» Supplied passage
·····
FIG. 4C illustrates a side exploded view 440 of a plate member 440 (e.g., cross-sectional view 430 of shaft cover 420 in FIG. 4B) having a lip 441 in accordance with one embodiment. The plate member and lip in combination may have a thickness 444 between 8 mm and 30 mm (e.g., 10.8 mm) depending on a particular chamber and processing operations.
FIG. 5 illustrates a cross-sectional view of a processing system in accordance with one embodiment. The system 500 includes a showerhead 502 for delivering process gases in a processing volume, an edge ring 504 for supporting a substrate support (e.g., carrier), a shaft cover 506, and a shaft 508. Alternatively, the edge ring may be replaced with a susceptor. An overlap 512 illustrates that the shaft cover 506 may extend beyond an outer edge of an edge ring 504 (or susceptor). The overlap 512 can vary and may be approximately 10-50 mm (e.g., 20 mm). The shaft cover 506 is spaced a certain distance 510 (e.g., approximately 2.2 mm to 10 mm) below an exhaust ring 514. A cover ring 516 is aligned above the exhaust ring 514.
FIG. 6A illustrates a cross-sectional view of a processing system without a shaft cover and FIG. 6B illustrates a cross-sectional view of a processing system with a shaft cover in accordance with one embodiment. Process sensitivity to a gap 610 occurs when the shaft 615 wobbles. The process sensitivity to a gap 620 will be reduced with a shaft cover induced channel as illustrated with the shaft cover 630 that is coupled to the shaft 625 in FIG. 6B.
FIG. 7A illustrates a cross-sectional view of a processing system without a shaft cover that shows a velocity profile and FIG. 7B illustrates a cross-sectional view of a processing system with a shaft cover that shows a velocity profile in accordance with one embodiment. The velocity profile, which is illustrated with arrows, is similar or the same above the susceptor 710 for FIGS. 7A and 7B, but below the susceptor 710 it has changed. With the shaft cover 720 illustrated in FIG. 7B, purge flow is more efficiently pumped out from the outer edge of the shaft cover 720 up to the pumping holes. This minimizes the re-circulated flow which may carry residual from the top down to the lower dome. Since the magnitude of the flow is similar or has not changed, residual that previously falls down to the lower dome will likely fall down to the shaft cover. The velocity profile in FIG. 7A has a velocity magnitude of approximately 7.581 m/s while velocity profile in FIG. 7B has a similar velocity magnitude of approximately 7.821. Thus, the shaft covers in FIGS. 6B and 7B will not impact the deposition/growth rate of n-GaN, MQW, and p-GaN layers.
·····
» Recorded data
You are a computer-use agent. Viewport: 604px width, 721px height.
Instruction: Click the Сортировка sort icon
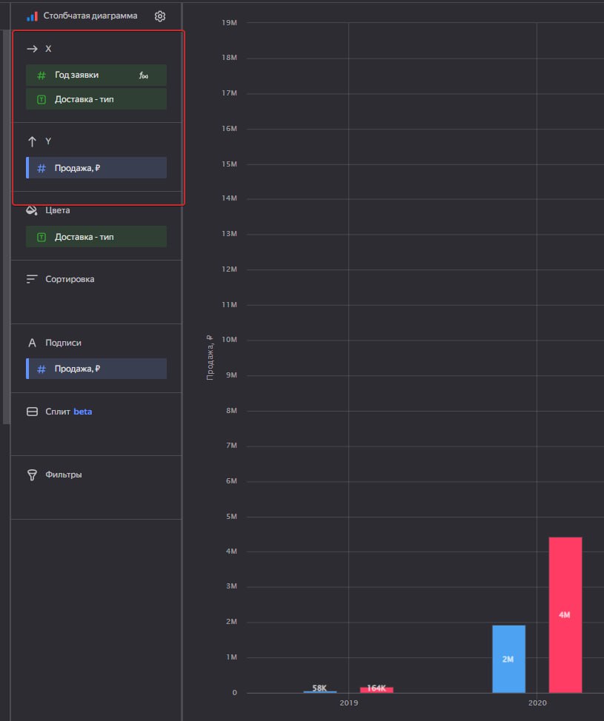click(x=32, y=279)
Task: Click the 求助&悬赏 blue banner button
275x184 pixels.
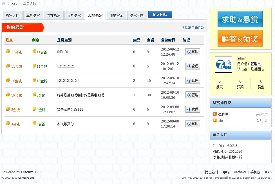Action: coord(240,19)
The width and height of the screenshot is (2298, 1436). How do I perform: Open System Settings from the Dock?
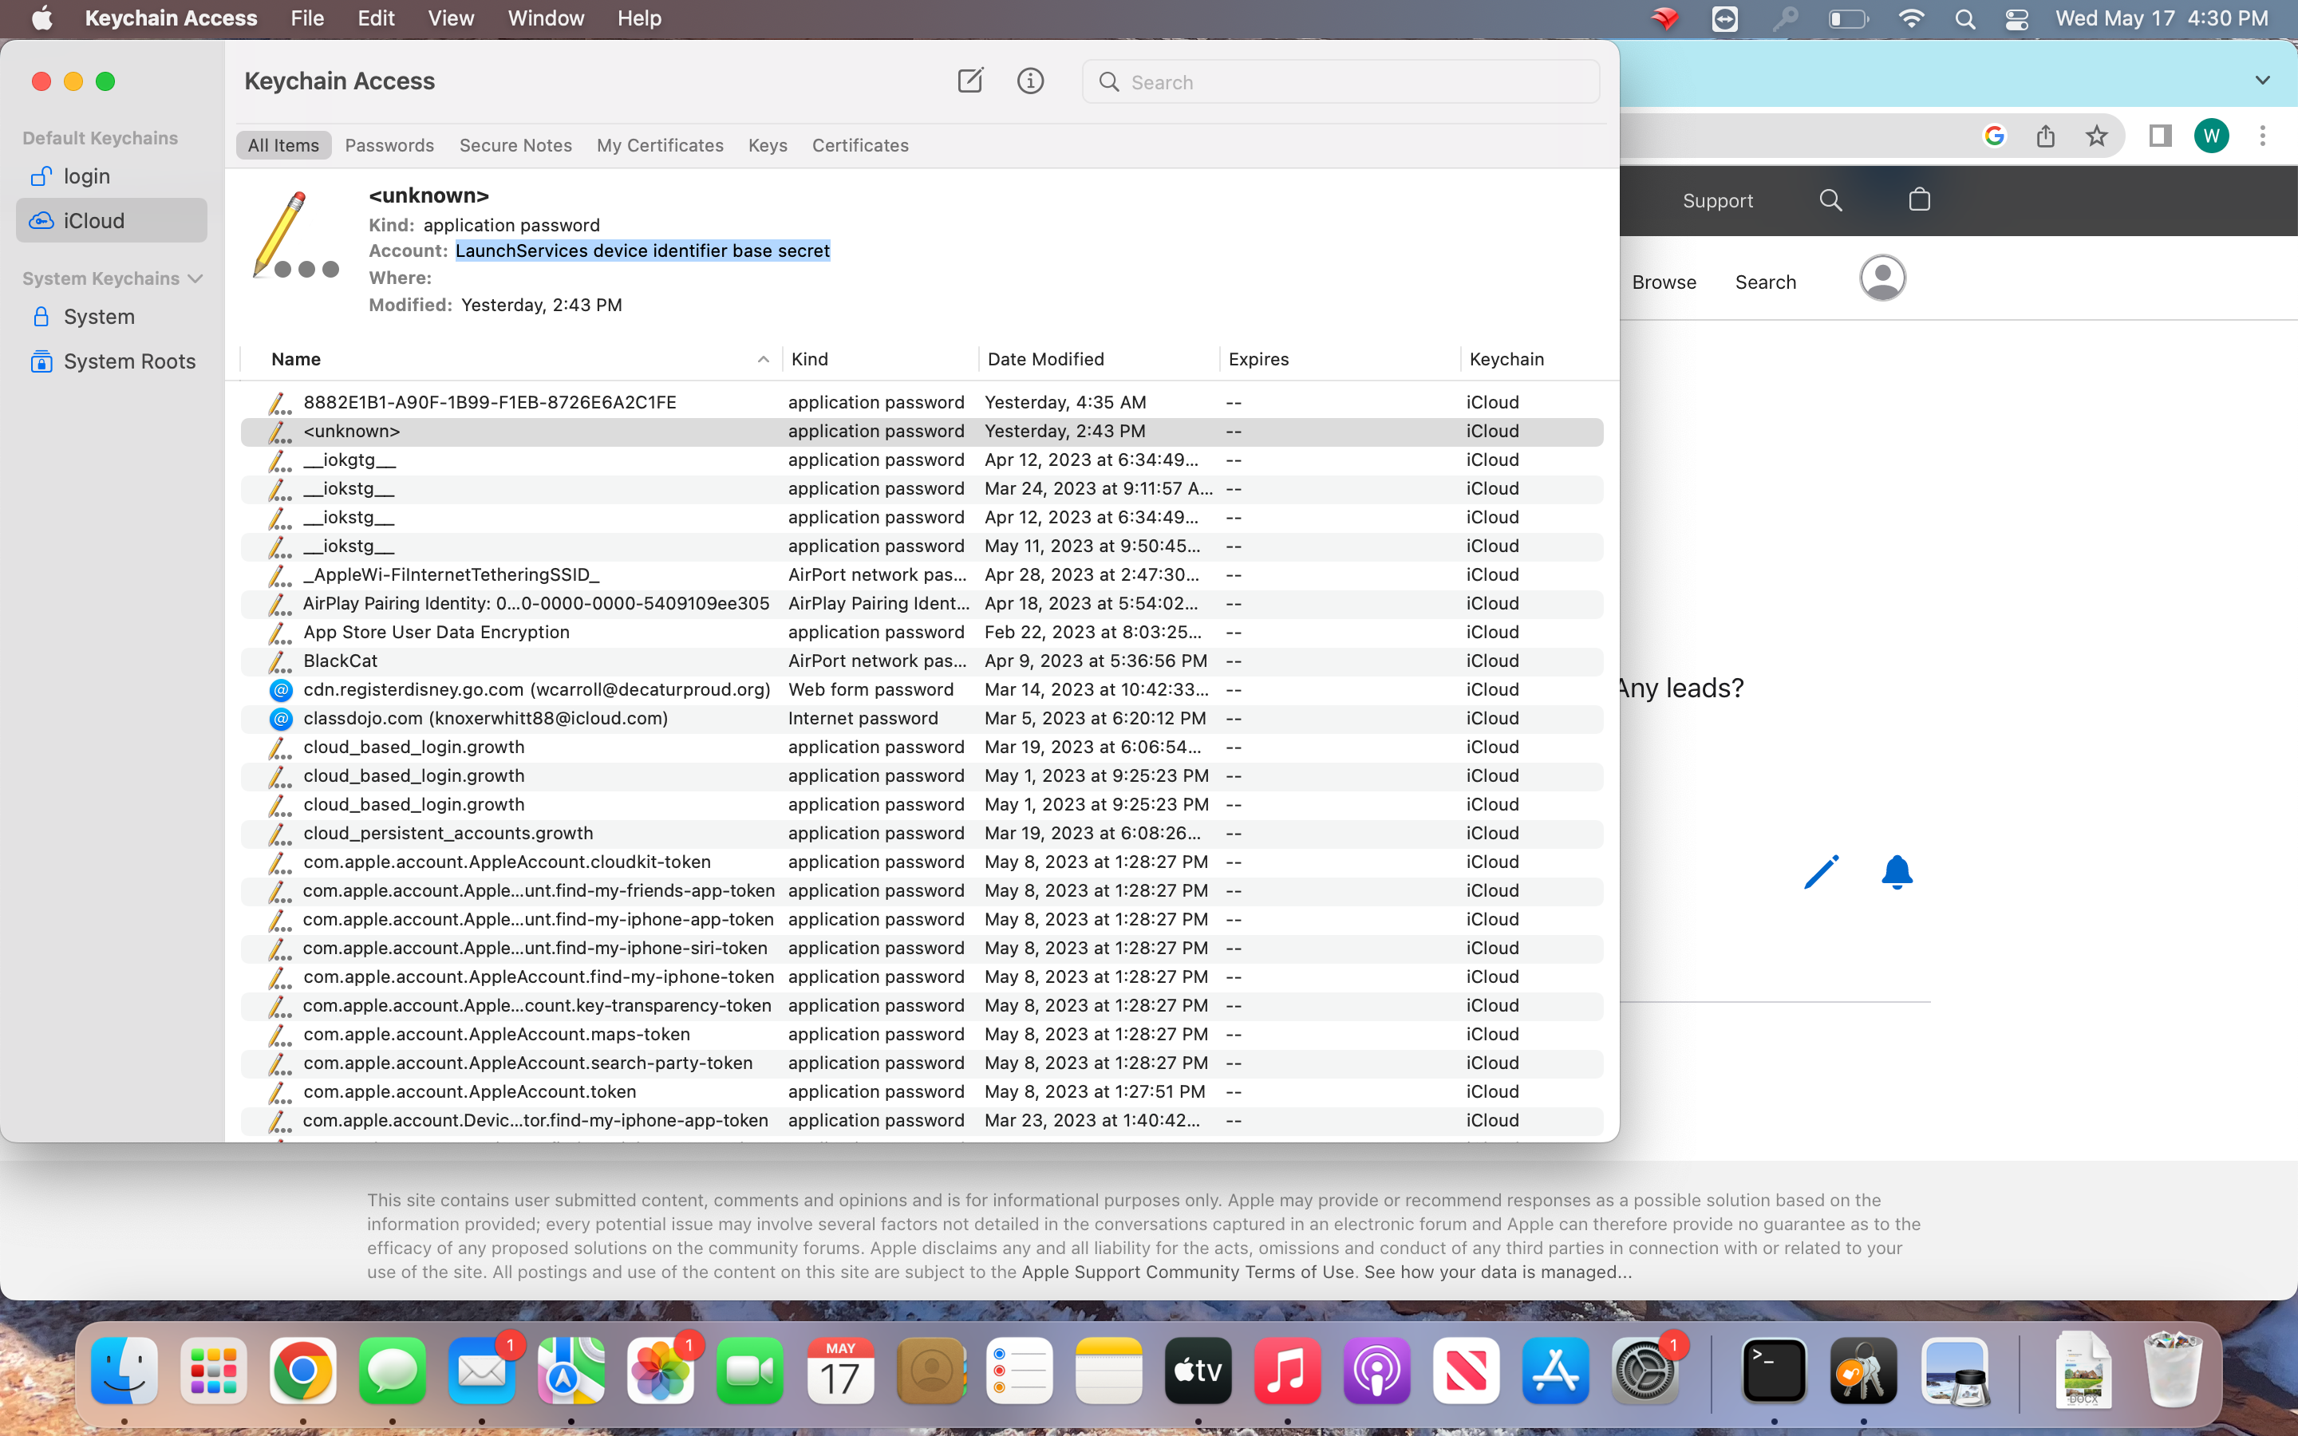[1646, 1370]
·····
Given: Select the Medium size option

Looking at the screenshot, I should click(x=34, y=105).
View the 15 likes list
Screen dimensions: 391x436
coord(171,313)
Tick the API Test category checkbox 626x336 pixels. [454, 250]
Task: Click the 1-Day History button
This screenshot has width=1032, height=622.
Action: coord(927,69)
·····
» The exercise
In the shaft cover passage, what thickness range may the plate member and lip have in combination? The material placed after the shaft cover passage is separate from it.

» Full answer
Between 8 mm and 30 mm (e.g., 10.8 mm), depending on the particular chamber and processing operations.